- _Directions_
Write out the records below verbatim, from their first line through the line containing "[x=1242, y=436]", and stop there.

- _Information provided_
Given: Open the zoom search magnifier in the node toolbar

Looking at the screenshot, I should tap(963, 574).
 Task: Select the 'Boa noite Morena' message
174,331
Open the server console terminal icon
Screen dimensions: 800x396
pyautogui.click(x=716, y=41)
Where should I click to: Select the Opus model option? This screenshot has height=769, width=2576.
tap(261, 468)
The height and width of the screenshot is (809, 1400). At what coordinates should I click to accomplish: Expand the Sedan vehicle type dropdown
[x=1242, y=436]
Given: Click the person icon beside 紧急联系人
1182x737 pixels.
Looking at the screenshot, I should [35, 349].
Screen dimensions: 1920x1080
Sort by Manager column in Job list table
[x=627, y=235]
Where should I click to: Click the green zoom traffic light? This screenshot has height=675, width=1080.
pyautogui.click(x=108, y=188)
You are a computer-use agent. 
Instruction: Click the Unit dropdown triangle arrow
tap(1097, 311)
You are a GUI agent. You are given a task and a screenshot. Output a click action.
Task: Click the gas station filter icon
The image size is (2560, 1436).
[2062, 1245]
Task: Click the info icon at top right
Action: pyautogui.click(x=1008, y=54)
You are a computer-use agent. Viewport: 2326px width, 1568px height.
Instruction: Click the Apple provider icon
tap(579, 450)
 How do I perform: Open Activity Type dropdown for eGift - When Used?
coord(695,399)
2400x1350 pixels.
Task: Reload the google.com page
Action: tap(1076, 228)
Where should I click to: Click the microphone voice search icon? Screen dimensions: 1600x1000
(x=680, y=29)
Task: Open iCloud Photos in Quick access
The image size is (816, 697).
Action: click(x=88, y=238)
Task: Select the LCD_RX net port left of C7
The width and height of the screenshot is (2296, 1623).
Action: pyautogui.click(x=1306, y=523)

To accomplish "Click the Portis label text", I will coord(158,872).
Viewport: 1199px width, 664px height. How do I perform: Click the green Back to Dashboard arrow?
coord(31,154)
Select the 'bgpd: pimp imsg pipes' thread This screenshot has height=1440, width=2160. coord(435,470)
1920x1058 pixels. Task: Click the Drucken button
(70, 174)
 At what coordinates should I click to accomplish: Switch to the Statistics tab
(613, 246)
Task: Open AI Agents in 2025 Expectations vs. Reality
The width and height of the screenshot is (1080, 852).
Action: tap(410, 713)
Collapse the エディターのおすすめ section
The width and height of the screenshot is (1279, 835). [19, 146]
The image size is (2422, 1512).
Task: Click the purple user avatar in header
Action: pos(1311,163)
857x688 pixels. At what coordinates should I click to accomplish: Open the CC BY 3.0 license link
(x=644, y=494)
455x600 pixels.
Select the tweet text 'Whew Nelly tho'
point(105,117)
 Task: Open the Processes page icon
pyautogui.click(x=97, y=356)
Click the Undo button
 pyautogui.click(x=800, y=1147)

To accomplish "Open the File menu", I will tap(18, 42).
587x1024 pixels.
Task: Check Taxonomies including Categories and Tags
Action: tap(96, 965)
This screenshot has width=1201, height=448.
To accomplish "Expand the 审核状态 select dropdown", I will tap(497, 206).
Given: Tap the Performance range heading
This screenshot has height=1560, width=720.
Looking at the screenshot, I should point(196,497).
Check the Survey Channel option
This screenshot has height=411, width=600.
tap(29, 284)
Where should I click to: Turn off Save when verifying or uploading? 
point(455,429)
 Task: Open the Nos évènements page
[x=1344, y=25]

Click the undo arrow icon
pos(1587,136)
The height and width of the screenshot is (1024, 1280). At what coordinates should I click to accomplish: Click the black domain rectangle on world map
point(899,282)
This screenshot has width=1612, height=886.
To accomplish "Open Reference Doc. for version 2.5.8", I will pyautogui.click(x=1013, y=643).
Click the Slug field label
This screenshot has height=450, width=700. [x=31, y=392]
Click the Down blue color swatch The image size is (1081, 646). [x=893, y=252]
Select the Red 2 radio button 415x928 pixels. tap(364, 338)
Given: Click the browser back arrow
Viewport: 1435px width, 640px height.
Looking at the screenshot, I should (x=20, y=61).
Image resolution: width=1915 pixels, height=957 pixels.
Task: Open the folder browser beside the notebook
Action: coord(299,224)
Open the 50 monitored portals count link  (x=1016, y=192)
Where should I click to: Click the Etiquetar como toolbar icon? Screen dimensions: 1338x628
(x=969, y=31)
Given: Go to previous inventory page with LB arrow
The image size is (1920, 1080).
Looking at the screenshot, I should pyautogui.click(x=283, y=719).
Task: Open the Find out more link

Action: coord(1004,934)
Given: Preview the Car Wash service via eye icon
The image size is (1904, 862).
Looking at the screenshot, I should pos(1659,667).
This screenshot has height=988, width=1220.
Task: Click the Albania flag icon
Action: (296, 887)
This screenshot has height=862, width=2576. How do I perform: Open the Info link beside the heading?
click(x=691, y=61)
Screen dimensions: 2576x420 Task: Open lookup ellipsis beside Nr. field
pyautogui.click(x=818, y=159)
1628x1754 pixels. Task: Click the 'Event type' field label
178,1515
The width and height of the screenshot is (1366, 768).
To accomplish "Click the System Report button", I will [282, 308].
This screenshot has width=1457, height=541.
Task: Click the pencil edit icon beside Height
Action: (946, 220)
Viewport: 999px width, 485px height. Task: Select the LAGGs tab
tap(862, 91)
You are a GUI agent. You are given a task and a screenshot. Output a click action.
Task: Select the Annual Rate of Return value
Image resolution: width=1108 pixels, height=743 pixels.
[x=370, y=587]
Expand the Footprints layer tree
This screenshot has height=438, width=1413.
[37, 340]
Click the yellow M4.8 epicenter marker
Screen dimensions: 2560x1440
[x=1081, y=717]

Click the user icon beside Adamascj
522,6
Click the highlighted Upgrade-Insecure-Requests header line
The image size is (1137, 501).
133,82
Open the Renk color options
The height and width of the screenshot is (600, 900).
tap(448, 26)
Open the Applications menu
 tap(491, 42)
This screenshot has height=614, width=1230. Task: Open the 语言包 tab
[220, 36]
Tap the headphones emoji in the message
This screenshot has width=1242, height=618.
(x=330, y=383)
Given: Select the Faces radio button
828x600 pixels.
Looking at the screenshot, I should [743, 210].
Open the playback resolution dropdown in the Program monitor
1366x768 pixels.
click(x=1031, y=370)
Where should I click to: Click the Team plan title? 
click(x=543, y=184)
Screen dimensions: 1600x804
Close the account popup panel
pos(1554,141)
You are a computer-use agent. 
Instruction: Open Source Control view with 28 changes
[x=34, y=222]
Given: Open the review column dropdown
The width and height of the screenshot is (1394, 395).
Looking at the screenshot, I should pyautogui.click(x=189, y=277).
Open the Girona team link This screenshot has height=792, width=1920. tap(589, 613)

- _Written answer_
Given: Open the zoom search magnifier in the node toolbar

Looking at the screenshot, I should tap(963, 574).
 Task: Select the 'Boa noite Morena' message
174,331
Open the server console terminal icon
Screen dimensions: 800x396
pyautogui.click(x=716, y=41)
Where should I click to: Select the Opus model option? This screenshot has height=769, width=2576.
tap(261, 468)
The height and width of the screenshot is (809, 1400). At what coordinates should I click to accomplish: Expand the Sedan vehicle type dropdown
[x=1242, y=436]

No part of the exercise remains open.